Because only thin, white (and preferably financially comfortable) people are allowed to have movie-sex, don’tcha know.
Similarly, both media and some viewers continue the Lena Dunham/Girls Haterade, by becoming suddenly Puritan at the thought of a non-size-2 lady daring to be naked onscreen. The most recent episode involved Dunham playing table tennis topless, and the commentary began all over again. Richard Lawson at The Atlantic touched on the media’s tsk-tsking, and he has many good points, but the male-written post I liked best on the subject came from Pajiba’s Dustin Rowles. For one thing, he owns up to his honest reaction: “Lena Dunham’s nudity makes me uncomfortable.”
But it is not disgusting, and it is not unpleasant — in fact, I think Lena Dunham is an attractive woman — but it can be uncomfortable while we adjust our expectations. However, what I loved about this week’s episode of “Girls” is how Dunham played that into her narrative favor. If a guy who looks like Patrick Wilson sleeps with a woman who looks like Lena Dunham, Hollywood has conditioned me to perceive it in a certain way: I expect that a shoe will drop, that Wilson’s character will reveal himself as a giant douchebag playing a cruel joke. What I don’t expect is for Dunham’s character to not only be the aggressor, but to control the sexual dynamic. When Wilson said to Dunham’s character, “I want you to make me come,” I have been conditioned to believe that she would be eager to please, not that she would flip it and say, “I want you to make me come.” From a story standpoint, that was mind blowing.
He hopes you will not burn him in effigy for saying so, and he also touches upon the sort of roles that Melissa McCarthy is offered, and how it makes for a shitty skewed perspective to have about what “regular” people look like, naked or otherwise.
I suppose what I want to hear from all of you are your thoughts on the articles themselves, but also, what incremental changes do you think we need to make in order to not find non-skinny people “weird” to look at onscreen (as well as not demonizing those who are thin, since some people are built like that, whether they want it or not)? Is it a matter of continuing to talk about it, online and elsewhere?
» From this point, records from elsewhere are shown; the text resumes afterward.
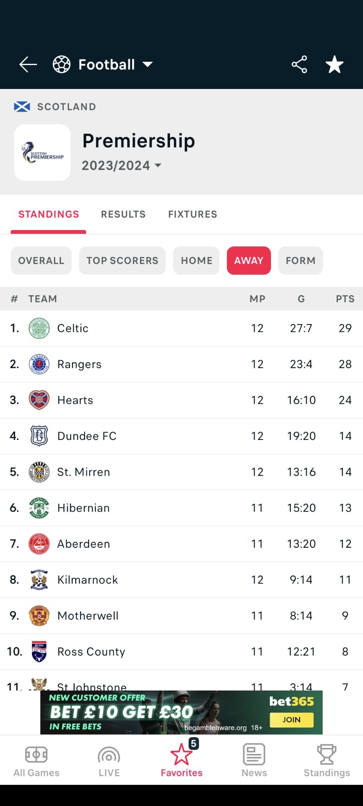
Task: Tap JOIN on the bet365 banner
Action: (292, 720)
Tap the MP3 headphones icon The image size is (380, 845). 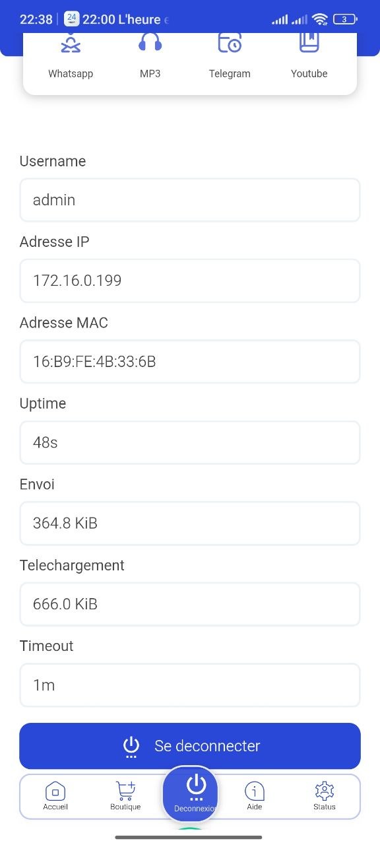(150, 43)
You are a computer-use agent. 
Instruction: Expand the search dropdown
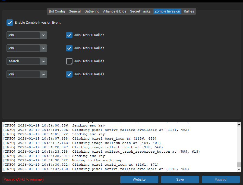27,61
Do we make a more conscious point to not let our money/eyeballs support body-shaming? And what subconscious habits of our own, like those Rowles mentions, can we be more aware of?
It’s easy to complain about the professional trolls, lazy journalists, and shitty film-making, but the reason why I mention incremental, perhaps small, changes is because that is where the larger changes begin. Can’t we be the change?